A écouter : pour te souvenir de tes conquêtes de vacances et ton hésitation toujours tenace à les recontacter depuis.

YBN Cordae - The Lost Boy

Depuis la mixtape de sa clique YBN l’an dernier, YBN Cordae est un des rookies les plus attendus du rap américain. Ses acrobaties verbales sur Kung-Fu et sa manière d’engager le débat entre les générations dans le rap dans Old Niggas ont présenté un rappeur déjà polyvalent du haut de son début de vingtaine. Cordae, l’aîné de son groupe YBN, présente un album mature dans son contenu, au son chaud et organique, rappelant celui développé par le Kanye West de l’époque The College Dropout - on retrouve d’ailleurs sur le titre We Gon Make It avec Meek Mill un clin à This Can’t Be Life, morceau de Jay-Z produit par Yeezy. Sur quinze titres, malgré son relatif jeune âge, Cordae parvient à démontrer une réelle maturité et un recul sur ses relations familiales et sa subite ascension. Dans la réalisation et l’exécution, l’album répond aux attentes que Cordae a réussi à susciter ces derniers mois. Mais à part Broke As Fuck, il lui manque peut-être un petit grain de folie que laissait entrevoir des morceaux de la mixtape collective des YBN, l’an dernier.

À écouter : pour se souvenir des fois où t’as été le plus sage de la bande et t’as calmé tes potes qui voulait faire une dinguerie. Marche aussi pour les fois où t’as menti sur ton âge pour jouer au grand devant un mec ou une fille plus vieux ou vieille que toi pour essayer de le/la serrer.

Maxo Kream - Brandon Banks

Moins connu du grand public que Travis Scott, Maxo Kream est pourtant l’autre grand rappeur actuel de Houston. Les deux se retrouvent d’ailleurs The Relays, l’un des titres de Brandon Banks, deuxième album officiel de Maxo Kream. Tous deux représentent une face opposée du rap de H-Town de cette décennie. Là où Travis s’est illustré avec une musique spectaculaire, psychédélique et impressionniste, Maxo Kream est lui beaucoup plus réaliste et terre-à-terre. Sur Brandon Banks, il met en perspective son histoire criminelle (il a été arrêté en 2016 pour crime organisé) avec son histoire personnelle, notamment sa relation avec son père d’origine nigérianne, lui aussi connu par la justice, et dont le surnom a inspiré le titre de cet album. De son ton monocorde, Maxo Kream détaille ses récits de rue (8 Figures, pépite de cet album) et ses interrogations familiales, sur une bande son dense et poisseuse.
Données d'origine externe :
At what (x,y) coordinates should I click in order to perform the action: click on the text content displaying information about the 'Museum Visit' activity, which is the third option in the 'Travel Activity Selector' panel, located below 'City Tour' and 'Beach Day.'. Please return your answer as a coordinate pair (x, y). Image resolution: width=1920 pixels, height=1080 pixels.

A écouter : pour se souvenir des disputes de famille qui auraient pu gâcher tes vacances, tous entassés dans la même location. Mais aussi des moments de réconciliations.

Little Brother - May The Lord Watch

La dernière fois qu’ils ont rappé ensemble, c’était en 2010. Big Pooh et Phonte du groupe Little Brother ont depuis eu des parcours différents. Le premier est presque retombé dans l’anonymat en reprenant une vie civile normale. Le second a persévéré dans le rap, en faisant vieillir sa musique avec lui et en proposant des albums solo en phase avec son public. Finalement, les deux se retrouvent pour May The Lord Watch, un cinquième album qui revient à l’essence du son du groupe. Un boom bap chaleureux et entraînant, travaillé par des as en la matière (Khrysis, Nottz, Focus…, Black Milk), qui soutient des textes dans lesquels les deux rappeurs mettent en parallèle leurs trajectoires et leur légère crise de la quarantaine.

A écouter : pour te souvenir de ces moments passés avec un pote que t’avais perdu de vue et avec qui vous avez raconté vos vieux souvenirs pendant des heures.